January 06, 2016  •  Leave a Comment

This is a letter I sent to Lisa Edwards. She runs the program "Photographing Tweens" that I am taking. One of the questions is, "Why do you feel passionate/emotional about photographing Tweens?"  

This post is not meant to bring tears or make you feel bad. It is meant to explain why I think it's important to take beautiful photos of children specifically between the ages of 10-13. My story was to explain why they could benefit from these photos, instilling them with confidence during a time of self doubt.

Here is my answer...

"You know, I got to thinking while I was in the shower (why do people do their best thinking in the bathroom???) and I have already started to notice what you were saying about the forgotten tween years with Brooklyn who is not even 9. I think this is more noticeable in families with multiple children. Your firstborn is typically your most obedient child, they are the ones who have taught YOU how to be a parent after all, so they typically behave the best and have been though the most. You have made your biggest mistakes with them, they probably are a bit more afraid of you, LOL. 

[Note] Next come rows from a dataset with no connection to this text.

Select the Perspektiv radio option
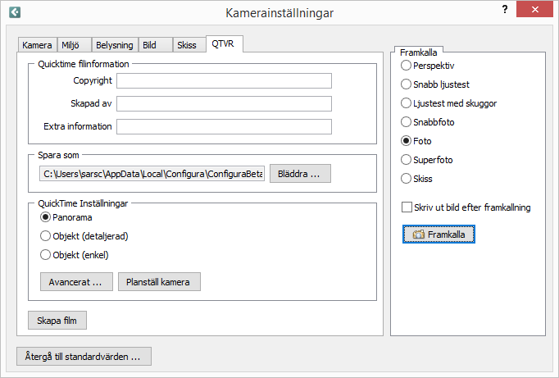(406, 65)
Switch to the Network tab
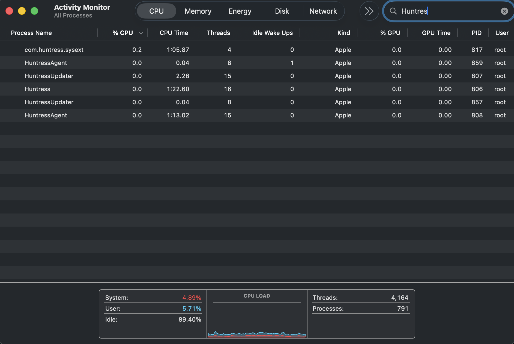 (x=323, y=11)
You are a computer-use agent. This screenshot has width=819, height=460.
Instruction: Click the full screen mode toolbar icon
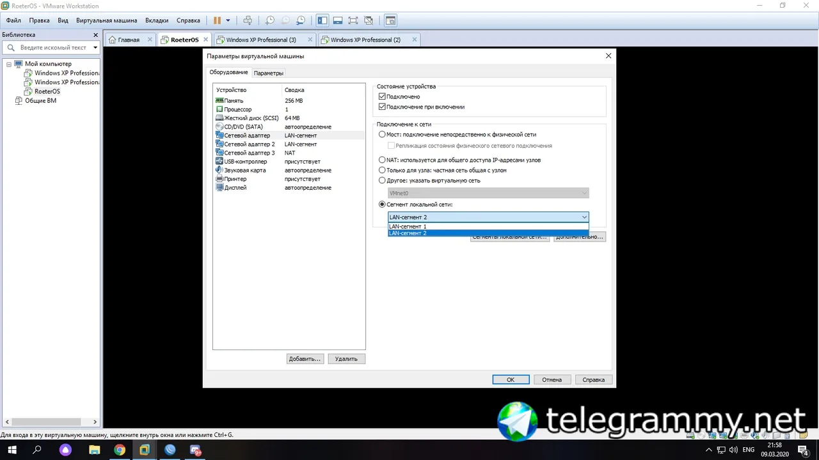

Then the second one comes and he or she is a time sucker and attention thief. If you have a third…well…they are the baby. No matter how old they get. They will always be the baby. Family members come over and you watch the awkwardness and hurt feelings as the oldest walks away with their head down while grandma gushes over baby and dismisses the “irritating 4 year old.” What once was cute is no longer cute when they do it, cuteness comes from younger sibling. You ask them to step away while you take photos of brother. Family members say, "Brooklyn, please move out of the photo, this is for mom and younger brother." The forgotten process has started. Insecurity and jealousy is born. This is not intentional. It is simply the way of life. However, it still hurts your tween's feelings. You love all your children equally. Your family members love all your children. Older children (at least in our home) simply behave and do their own thing. This is a learned behavior, you have been praising them for doing this exact thing all along, you have taught them to be a good boy and go watch a show while you take care of brothers. Can’t you see I am busy???

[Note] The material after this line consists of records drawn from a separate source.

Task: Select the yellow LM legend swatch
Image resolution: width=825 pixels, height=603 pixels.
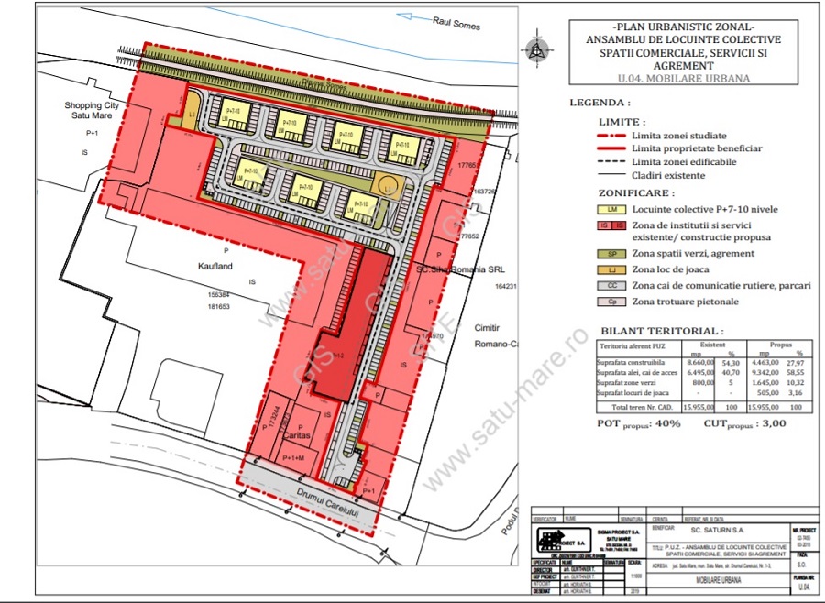Action: 606,210
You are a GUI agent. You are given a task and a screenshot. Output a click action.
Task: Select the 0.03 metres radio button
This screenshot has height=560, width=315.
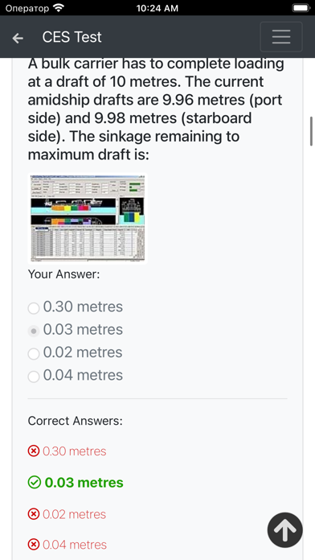tap(34, 331)
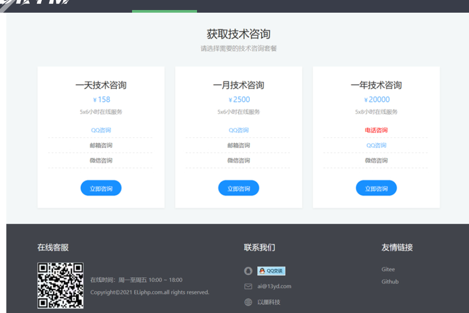
Task: Click 微信咨询 in the yearly plan card
Action: (x=376, y=160)
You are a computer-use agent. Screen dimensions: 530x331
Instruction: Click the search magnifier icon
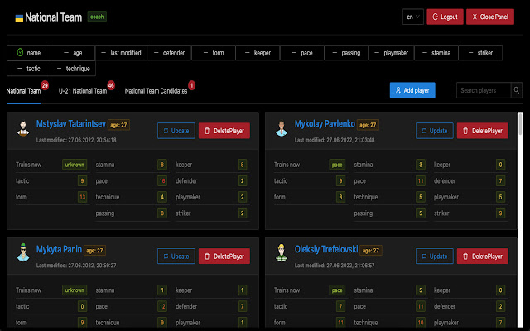(x=516, y=90)
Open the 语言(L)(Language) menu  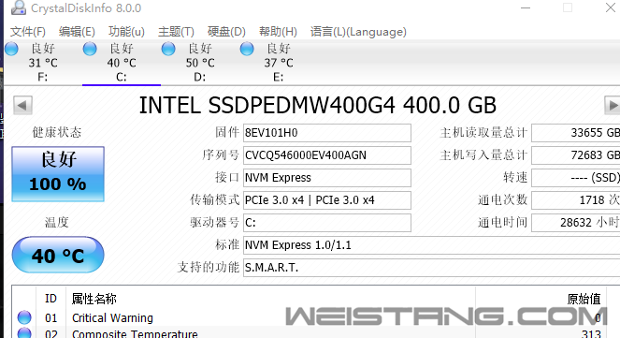[358, 32]
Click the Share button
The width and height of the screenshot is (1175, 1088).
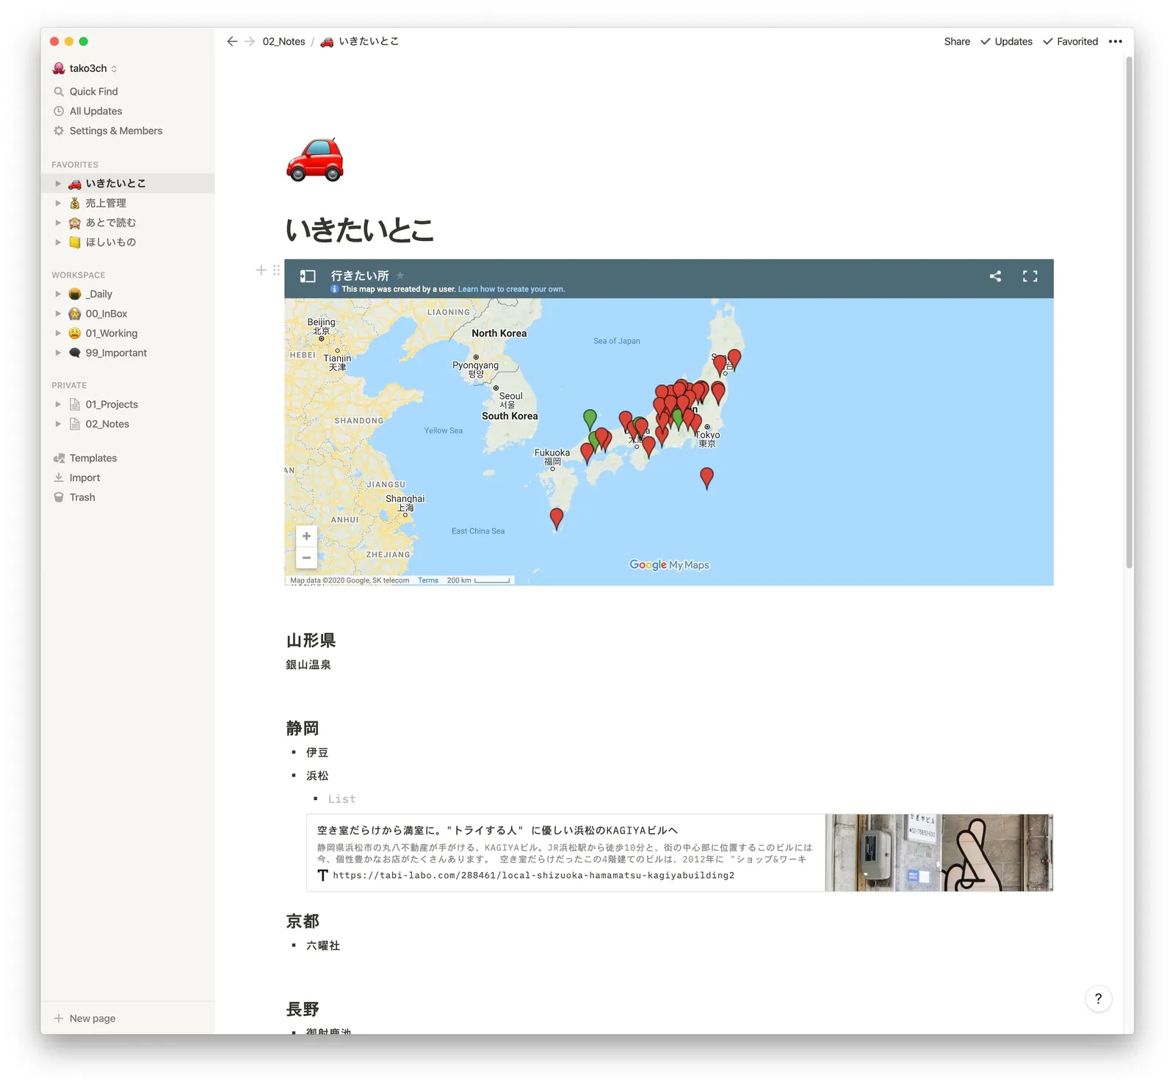pyautogui.click(x=956, y=42)
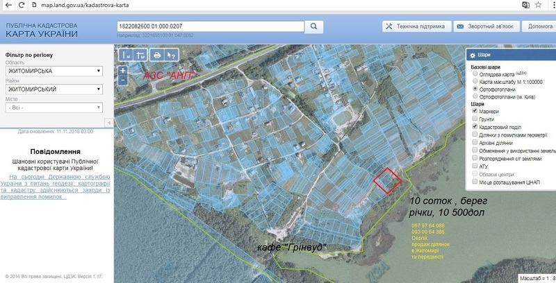Screen dimensions: 556x283
Task: Click the print map icon
Action: point(157,55)
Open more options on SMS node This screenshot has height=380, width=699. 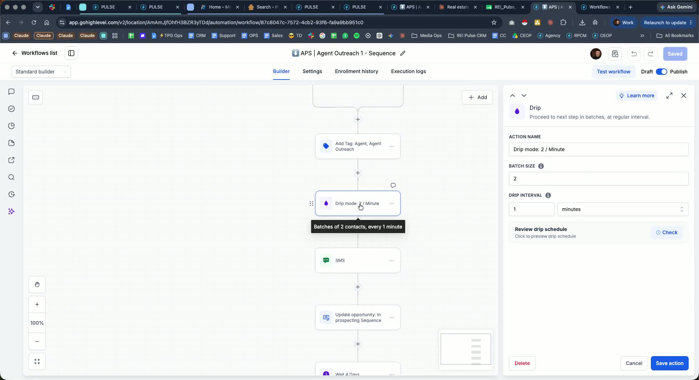pos(392,261)
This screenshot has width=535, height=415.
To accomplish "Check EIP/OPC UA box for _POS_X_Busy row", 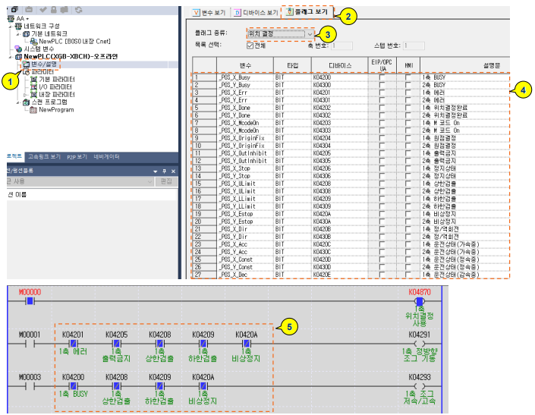I will tap(382, 77).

Before you know it, two days have passed and you find yourself asking, “have I given Brooklyn a hug!!!” Time continues to go on and oldest begins to have an inner battle about being the oldest and not receiving the same attention. I also think they begin to think because they are older, they don’t believe they NEED all the hugs, cuddles and kisses the youngest get. They become the helper. How many times have we said, “Brooklyn, your the oldest…it’s time you help out around here." "Brooklyn, you are not a baby, stop acting like that." "Brooklyn, your too old for that." Or my all time most hated... "Grow Up!" Older brother is told to stop a certain behavior while younger brother gets told he is adorable for that very same behavior. Confusing right? They become aloof. Quiet. Bigger. Older. They want to be the “good” kid so they stay quiet and do as they are told. They are unsure of how they should behave. They see you gush over the youngest, talking baby talk and adoring the tiny feet and sweet little cheeks. They can't help but realize they do not receive the same attention. 

You wake up and you open your eyes to a 13 year old and you think, my gosh… a week ago you were 8. Where did those years go? The middle school years start and that already insecure child walks into insecurity and bully hell. Alone...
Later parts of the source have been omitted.